*** Given information ***

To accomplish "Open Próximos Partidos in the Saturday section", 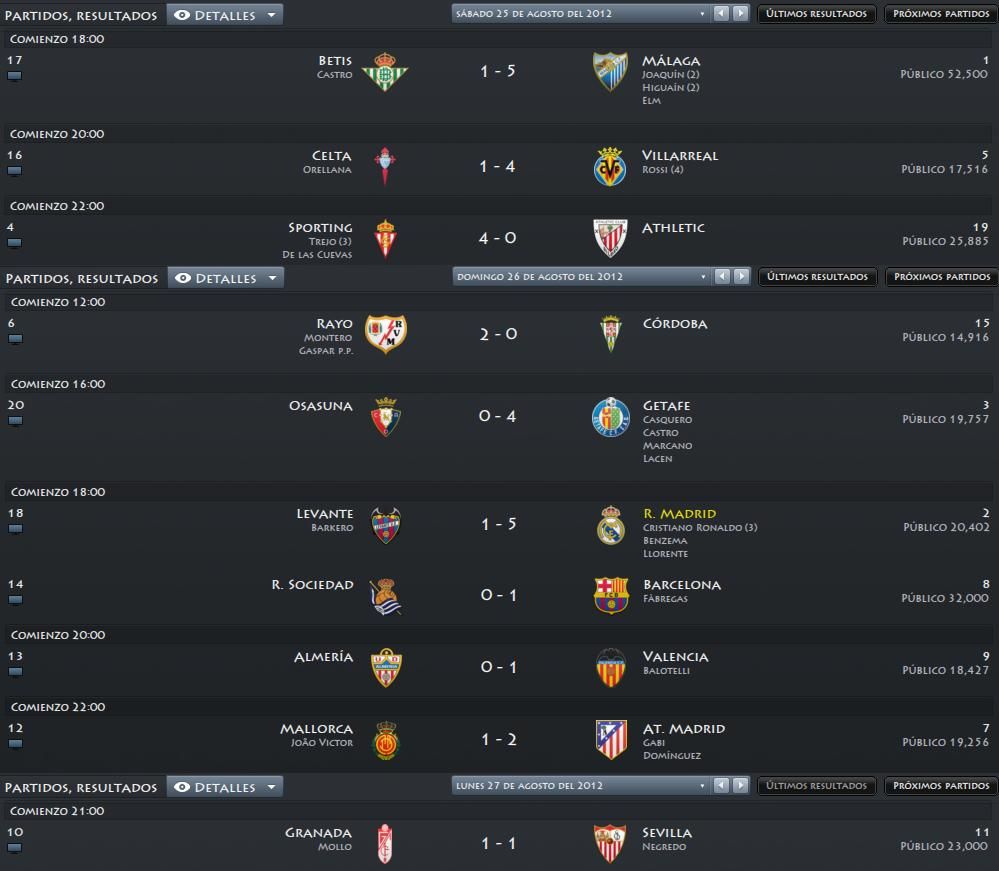I will point(940,13).
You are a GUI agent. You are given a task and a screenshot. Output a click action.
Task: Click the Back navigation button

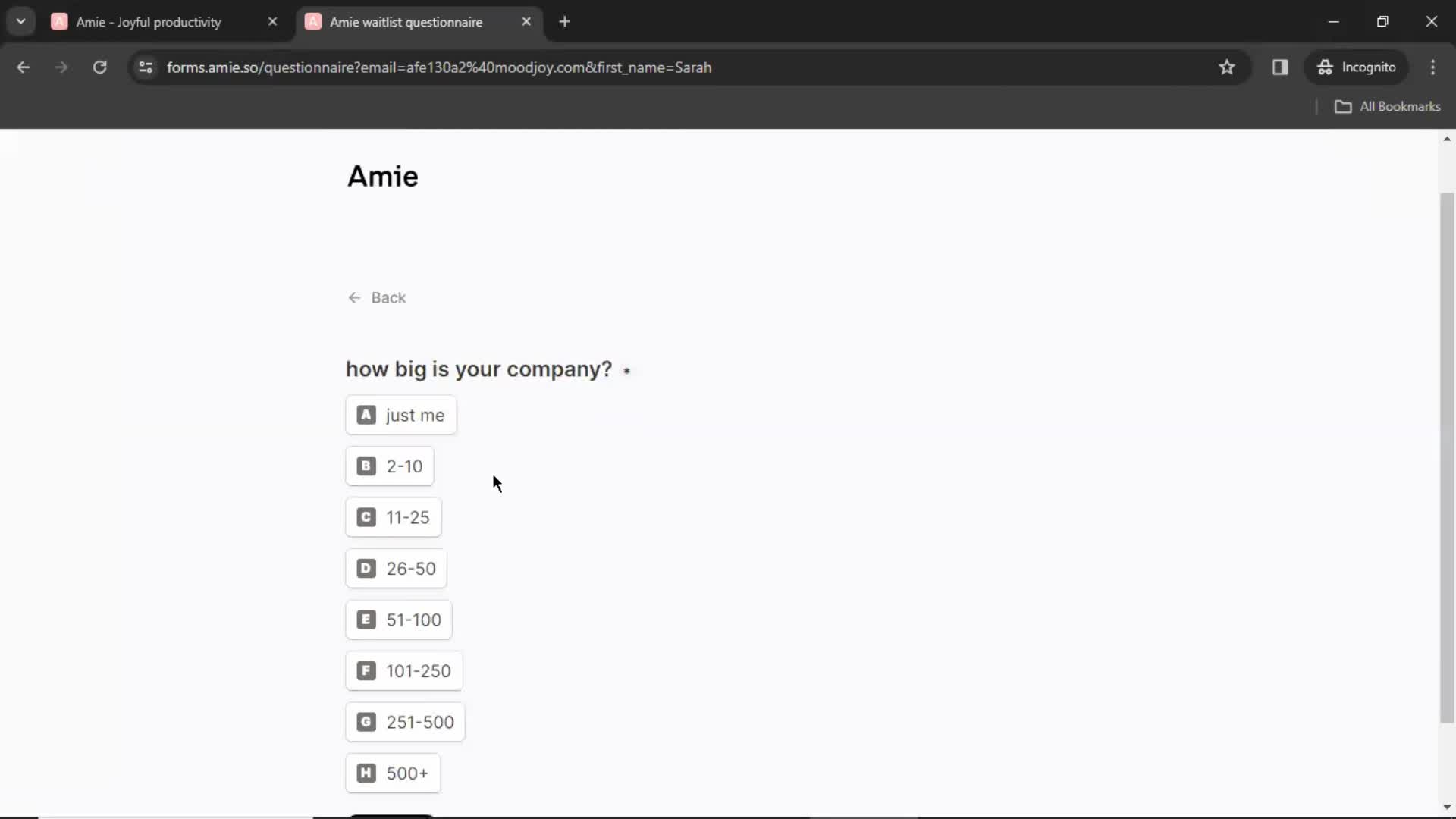[x=376, y=298]
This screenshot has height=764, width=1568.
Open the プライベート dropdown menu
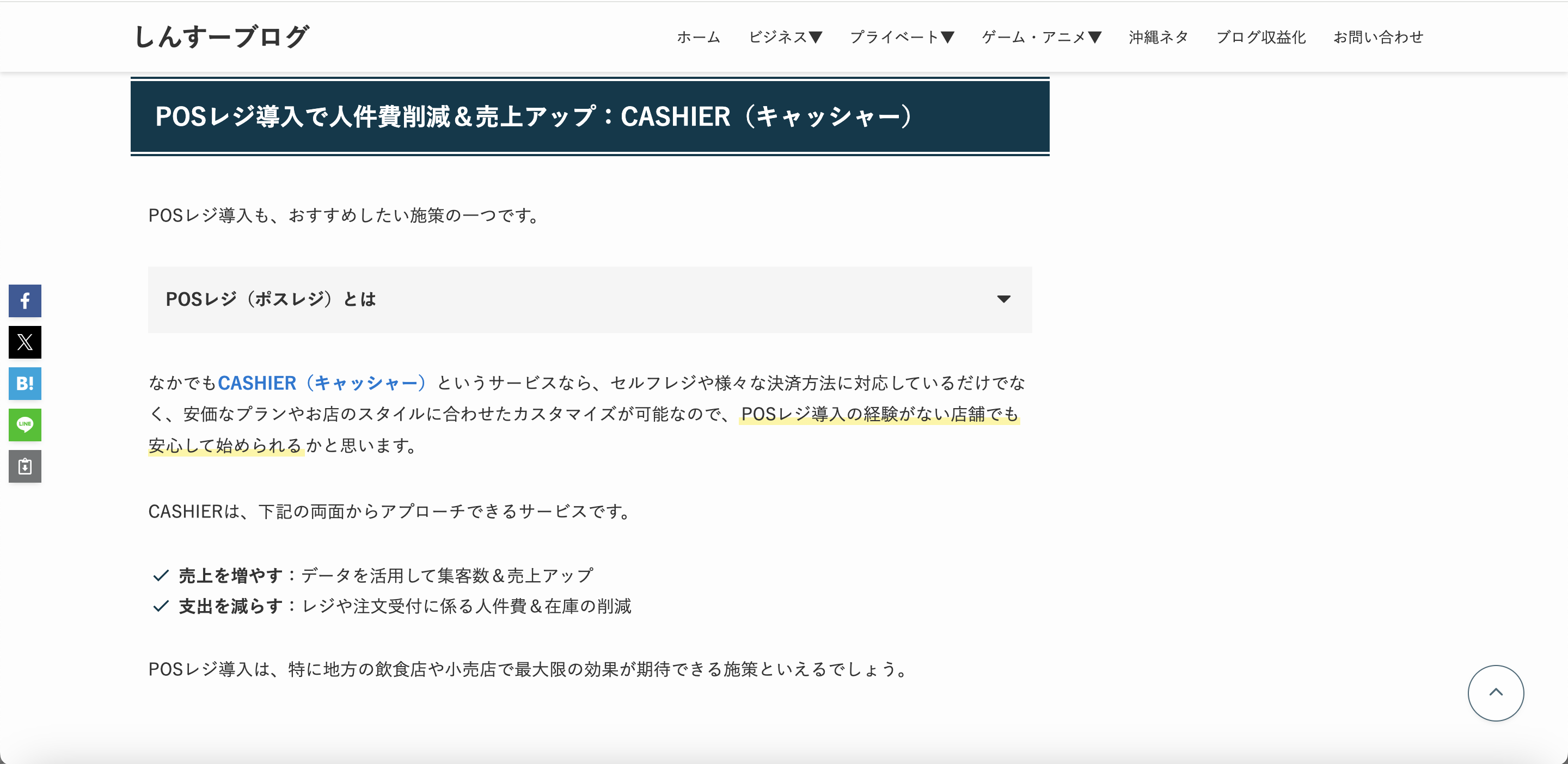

*** End of Given information ***

--- Work to be completed ---
Your answer should consist solely of the lines from the one with "This screenshot has height=764, width=1568." through the last line of the entries, restated word for word, with the pictures omitted.

--- Completed exercise ---
This screenshot has height=764, width=1568.
Open the プライベート dropdown menu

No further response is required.